### Task to carry out
Below is a listing; return it in full, exactly as it appears.

### Dataset content
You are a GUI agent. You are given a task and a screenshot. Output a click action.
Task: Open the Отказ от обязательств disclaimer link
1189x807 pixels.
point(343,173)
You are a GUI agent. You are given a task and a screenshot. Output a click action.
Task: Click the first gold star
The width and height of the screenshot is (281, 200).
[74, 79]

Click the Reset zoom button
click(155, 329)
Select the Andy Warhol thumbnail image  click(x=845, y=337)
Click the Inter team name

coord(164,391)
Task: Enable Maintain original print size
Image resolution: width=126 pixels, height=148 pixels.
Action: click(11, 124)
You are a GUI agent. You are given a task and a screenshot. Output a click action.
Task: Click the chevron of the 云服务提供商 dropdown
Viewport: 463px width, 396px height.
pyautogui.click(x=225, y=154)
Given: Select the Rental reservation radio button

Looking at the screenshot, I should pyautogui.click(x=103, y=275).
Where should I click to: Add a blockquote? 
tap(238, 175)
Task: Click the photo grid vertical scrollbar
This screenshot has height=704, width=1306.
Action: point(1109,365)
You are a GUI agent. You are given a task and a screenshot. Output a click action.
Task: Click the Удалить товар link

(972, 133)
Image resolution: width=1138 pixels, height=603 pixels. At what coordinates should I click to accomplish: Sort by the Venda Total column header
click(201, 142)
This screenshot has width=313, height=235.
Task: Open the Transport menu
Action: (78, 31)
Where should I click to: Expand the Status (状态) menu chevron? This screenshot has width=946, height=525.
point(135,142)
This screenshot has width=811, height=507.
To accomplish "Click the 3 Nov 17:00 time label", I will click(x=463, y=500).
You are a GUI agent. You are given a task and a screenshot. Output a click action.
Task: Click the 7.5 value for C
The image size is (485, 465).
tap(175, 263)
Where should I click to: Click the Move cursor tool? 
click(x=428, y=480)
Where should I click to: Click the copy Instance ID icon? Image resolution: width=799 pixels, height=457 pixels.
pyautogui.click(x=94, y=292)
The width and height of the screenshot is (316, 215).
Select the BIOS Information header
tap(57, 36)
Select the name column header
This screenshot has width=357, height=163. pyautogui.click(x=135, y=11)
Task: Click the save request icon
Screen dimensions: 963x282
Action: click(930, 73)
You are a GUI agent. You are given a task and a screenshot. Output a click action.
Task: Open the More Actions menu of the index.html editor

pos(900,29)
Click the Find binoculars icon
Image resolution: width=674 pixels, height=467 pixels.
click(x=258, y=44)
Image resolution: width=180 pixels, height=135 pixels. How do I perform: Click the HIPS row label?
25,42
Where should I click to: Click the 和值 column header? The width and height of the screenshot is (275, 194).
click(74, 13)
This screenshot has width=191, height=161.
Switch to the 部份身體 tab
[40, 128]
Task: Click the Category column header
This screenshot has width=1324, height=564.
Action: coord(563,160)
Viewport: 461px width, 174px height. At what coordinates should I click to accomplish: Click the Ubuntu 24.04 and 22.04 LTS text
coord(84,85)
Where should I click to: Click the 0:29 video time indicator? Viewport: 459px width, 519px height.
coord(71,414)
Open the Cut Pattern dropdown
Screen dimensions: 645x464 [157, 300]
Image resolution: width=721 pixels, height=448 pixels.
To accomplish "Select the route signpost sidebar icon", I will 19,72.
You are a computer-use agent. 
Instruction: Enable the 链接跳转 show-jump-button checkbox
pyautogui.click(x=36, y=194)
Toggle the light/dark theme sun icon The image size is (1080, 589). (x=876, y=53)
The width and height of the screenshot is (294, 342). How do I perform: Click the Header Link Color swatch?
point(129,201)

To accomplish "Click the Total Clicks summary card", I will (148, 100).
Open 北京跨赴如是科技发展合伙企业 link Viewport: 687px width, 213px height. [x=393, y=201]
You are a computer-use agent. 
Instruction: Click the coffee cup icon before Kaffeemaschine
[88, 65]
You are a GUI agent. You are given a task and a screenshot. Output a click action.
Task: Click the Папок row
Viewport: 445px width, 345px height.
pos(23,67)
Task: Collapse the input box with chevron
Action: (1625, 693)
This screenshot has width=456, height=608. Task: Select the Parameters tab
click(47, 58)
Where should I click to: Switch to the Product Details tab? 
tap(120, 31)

### Result
You are a GUI agent. You are given a task and a screenshot. Output a click action.
Task: Open the Отказ от обязательств disclaimer link
1189x807 pixels.
point(343,173)
You are a GUI agent. You are given a task and a screenshot. Output a click action.
Task: Click the first gold star
The width and height of the screenshot is (281, 200).
[74, 79]

Click the Reset zoom button
click(155, 329)
Select the Andy Warhol thumbnail image  click(x=845, y=337)
Click the Inter team name

coord(164,391)
Task: Enable Maintain original print size
Image resolution: width=126 pixels, height=148 pixels.
Action: click(11, 124)
You are a GUI agent. You are given a task and a screenshot. Output a click action.
Task: Click the chevron of the 云服务提供商 dropdown
Viewport: 463px width, 396px height.
pyautogui.click(x=225, y=154)
Given: Select the Rental reservation radio button

Looking at the screenshot, I should pyautogui.click(x=103, y=275).
Where should I click to: Add a blockquote? 
tap(238, 175)
Task: Click the photo grid vertical scrollbar
This screenshot has height=704, width=1306.
Action: point(1109,365)
You are a GUI agent. You are given a task and a screenshot. Output a click action.
Task: Click the Удалить товар link

(972, 133)
Image resolution: width=1138 pixels, height=603 pixels. At what coordinates should I click to accomplish: Sort by the Venda Total column header
click(201, 142)
This screenshot has width=313, height=235.
Task: Open the Transport menu
Action: (78, 31)
Where should I click to: Expand the Status (状态) menu chevron? This screenshot has width=946, height=525.
point(135,142)
This screenshot has width=811, height=507.
To accomplish "Click the 3 Nov 17:00 time label", I will click(x=463, y=500).
You are a GUI agent. You are given a task and a screenshot. Output a click action.
Task: Click the 7.5 value for C
The image size is (485, 465).
tap(175, 263)
Where should I click to: Click the Move cursor tool? 
click(x=428, y=480)
Where should I click to: Click the copy Instance ID icon? Image resolution: width=799 pixels, height=457 pixels.
pyautogui.click(x=94, y=292)
The width and height of the screenshot is (316, 215).
Select the BIOS Information header
tap(57, 36)
Select the name column header
This screenshot has width=357, height=163. pyautogui.click(x=135, y=11)
Task: Click the save request icon
Screen dimensions: 963x282
Action: click(930, 73)
You are a GUI agent. You are given a task and a screenshot. Output a click action.
Task: Open the More Actions menu of the index.html editor

pos(900,29)
Click the Find binoculars icon
Image resolution: width=674 pixels, height=467 pixels.
click(x=258, y=44)
Image resolution: width=180 pixels, height=135 pixels. How do I perform: Click the HIPS row label?
25,42
Where should I click to: Click the 和值 column header? The width and height of the screenshot is (275, 194).
click(74, 13)
This screenshot has width=191, height=161.
Switch to the 部份身體 tab
[40, 128]
Task: Click the Category column header
This screenshot has width=1324, height=564.
Action: coord(563,160)
Viewport: 461px width, 174px height. At what coordinates should I click to accomplish: Click the Ubuntu 24.04 and 22.04 LTS text
coord(84,85)
Where should I click to: Click the 0:29 video time indicator? Viewport: 459px width, 519px height.
coord(71,414)
Open the Cut Pattern dropdown
Screen dimensions: 645x464 [157, 300]
Image resolution: width=721 pixels, height=448 pixels.
To accomplish "Select the route signpost sidebar icon", I will 19,72.
You are a computer-use agent. 
Instruction: Enable the 链接跳转 show-jump-button checkbox
pyautogui.click(x=36, y=194)
Toggle the light/dark theme sun icon The image size is (1080, 589). (x=876, y=53)
The width and height of the screenshot is (294, 342). How do I perform: Click the Header Link Color swatch?
point(129,201)

To accomplish "Click the Total Clicks summary card", I will (148, 100).
Open 北京跨赴如是科技发展合伙企业 link Viewport: 687px width, 213px height. [x=393, y=201]
You are a computer-use agent. 
Instruction: Click the coffee cup icon before Kaffeemaschine
[88, 65]
You are a GUI agent. You are given a task and a screenshot. Output a click action.
Task: Click the Папок row
Viewport: 445px width, 345px height.
pos(23,67)
Task: Collapse the input box with chevron
Action: (1625, 693)
This screenshot has width=456, height=608. Task: Select the Parameters tab
click(47, 58)
Where should I click to: Switch to the Product Details tab? 
tap(120, 31)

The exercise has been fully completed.